陶器の様な質感をもった、見上げるほどの大きさの球体が、無数のフレームに囲まれて出撃の時を待ち構えている。
これこそが機星。我らが誇る唯一にして究極の力。
その中の一つに近づいて、コクピットハッチを先ほどの魔法の言葉で無理やり開かせる。操縦席に座り、肘掛に端末を置くと給電が開始された。これで一安心と思っていると。
〈姫様! 何故第9機星に乗っているのですか!〉
操縦席の正面にでかでかとスミスが映し出された。
「スミスよ、ファルアタートの掌握はどうだ?」
〈秘密裏に行っているので多少手こずってはいますが、間もなく完了でございます〉
「いい手際だ」
〈お褒めに預かり光栄……ではなく。早く格納庫から退出してください!〉
「急かして給電が早くなるならいくらでも急かせばいいが」
〈その様な呑気な事を言っている場合ではございません! 間もなく惑星大気圏付近でございます〉
「それがどうかしたか?」
〈兄上様達の地球侵略作戦をお忘れですか、機星を隕石に偽装し、大気圏に突入させるという手はずになっているのです!〉
「……どの道惑星に降下するのだから、このままでも構わんだろう」
〈いいえ、機星は尖兵として惑星各地にばらばらに投下されるのです、このままでは姫様御一人で地球に向かう羽目になるのですぞ!〉
「だがこの星に、機星に対抗する戦力は無いはずだ」
〈その油断が命取りでございます。この星の民は野蛮にございますぞ、たとえ無敵の機星とはいえ、狡猾な罠や非情な手段、果ては数の暴力を受け各個撃破される危険もゼロではありません。なるべく潜伏行動を心がけなくてはいけないのです〉
「む、スミスよ、かっこげきは……とは何だ?」
〈あああ、だから姫様を一人にはしておけないのです。いいですか姫様、もし姫様が敵の捕虜になれば、とても口に出せないような扱いを受ける事になるのですぞ!〉
「……例えばどんなだ?」
〈まず風呂に入る事は出来ないでしょうな、そしてベッドは固く、嫌いな野菜もたくさん出されることでしょう〉
「考えただけでも身の毛がよだつな、分かったすぐに出るとしよう」
野蛮だとは聞かされていたが、地球人がそこまで非情だとは思いもよらなかった。寒気立つ体をさすりながら、コクピットの開閉操作を行う。しかし、扉は沈黙を守ったままだった。
「む、コクピットがロックされたぞ」
同時に、正面の画面に[OPERATION START]と文字が表示された。
機体も動いているように思える。
〈作戦が開始されたようです! 最優先事項の為書き換え不可とは!? 姫様、そちらからは開けられませんか!?〉
操縦席内から人口重力が消え、私の身体がふわりと浮かぎあがった。
どうやら射出する準備が行われているらしい。この状態でコクピットを無理にこじ開けるのはかえって危険であろう。あとは、流れに身を任せるだけだ。

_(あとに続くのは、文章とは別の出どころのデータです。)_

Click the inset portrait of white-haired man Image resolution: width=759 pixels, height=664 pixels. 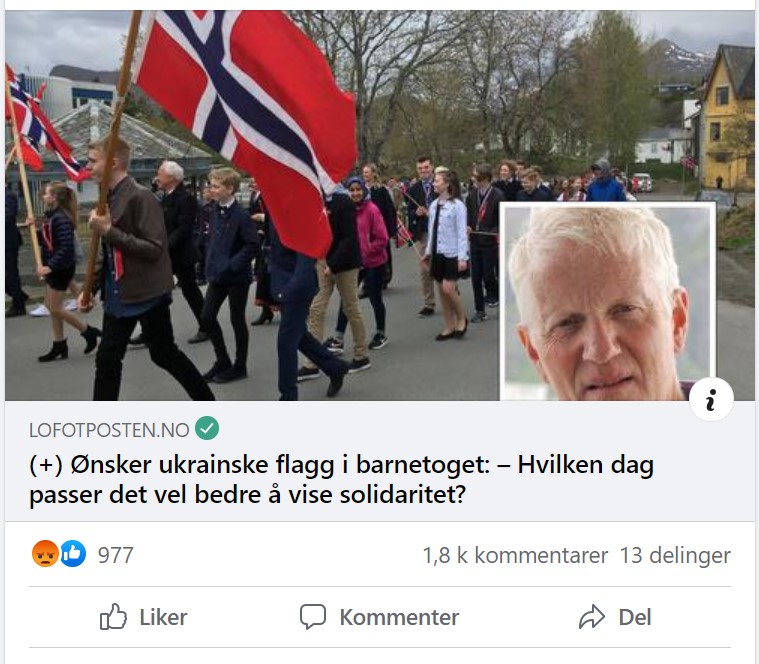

画面の中で喚くスミスとは対照的に、私の腹は決まった。
意図せずとも待ち焦がれた星への先陣を切る事となったわけだ。
操縦席内の表示を切り替え、青の惑星を表示させる。
その星の輝きは、我らの失われた何かを埋めるかの如く、暖かく身を包む。
生命の原初たる姿を残す星。
それを見つめると、不覚にも置かれた境遇や目的を忘れて、ただただ魅入ってしまう。悩むまでも無くただ感じるのだ。

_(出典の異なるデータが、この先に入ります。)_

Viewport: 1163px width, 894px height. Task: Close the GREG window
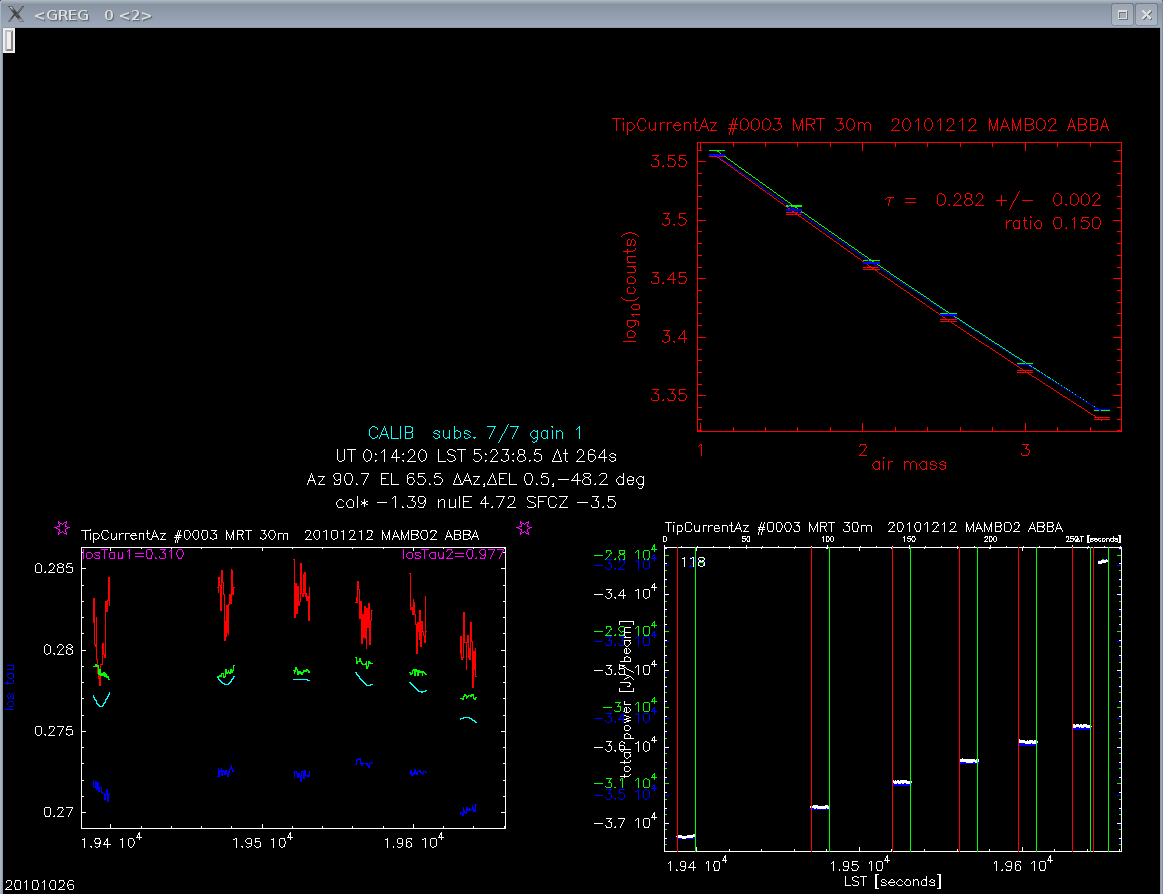point(1146,14)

此処にいる意味を、そしてやろうとしている事の理由を。
それは抑えがたい内側の衝動。
俗に言う、歓喜の震えや焦燥感の苛立ちの類では無く、例えるならばそう――飢餓の慟哭に近い。
短絡的な、末期的な、病的な。
頭の中枢、頭髪を抜け、頭蓋をすり抜け、脳のさらに奥、よもや魂などと言うセンチメンタルな言葉を持ち出さずにはいられまい。それは命の波動と言えよう。
全ての事には意味があり、全ての生命はその意味で繋がっている。ならばこそ、私がこの星に惹かれるのは必然なのだ。
私がこの星を征服するという必然の為に。
それがどのように長く険しい道のりであろうとも。
全てはここから始まるのだ。
「それではスミスよ、全てはスフィアの元へ(オルシャルドリターントゥスフィア)!!」
〈ひ、姫様ぁっ!〉
[Mission- continue……]
好き放題に書きなぐったSFが今始まります。
どうぞよろしく。
次回からはここのスペースで[アルカの手記]をお送りする予定です。
こうご期待。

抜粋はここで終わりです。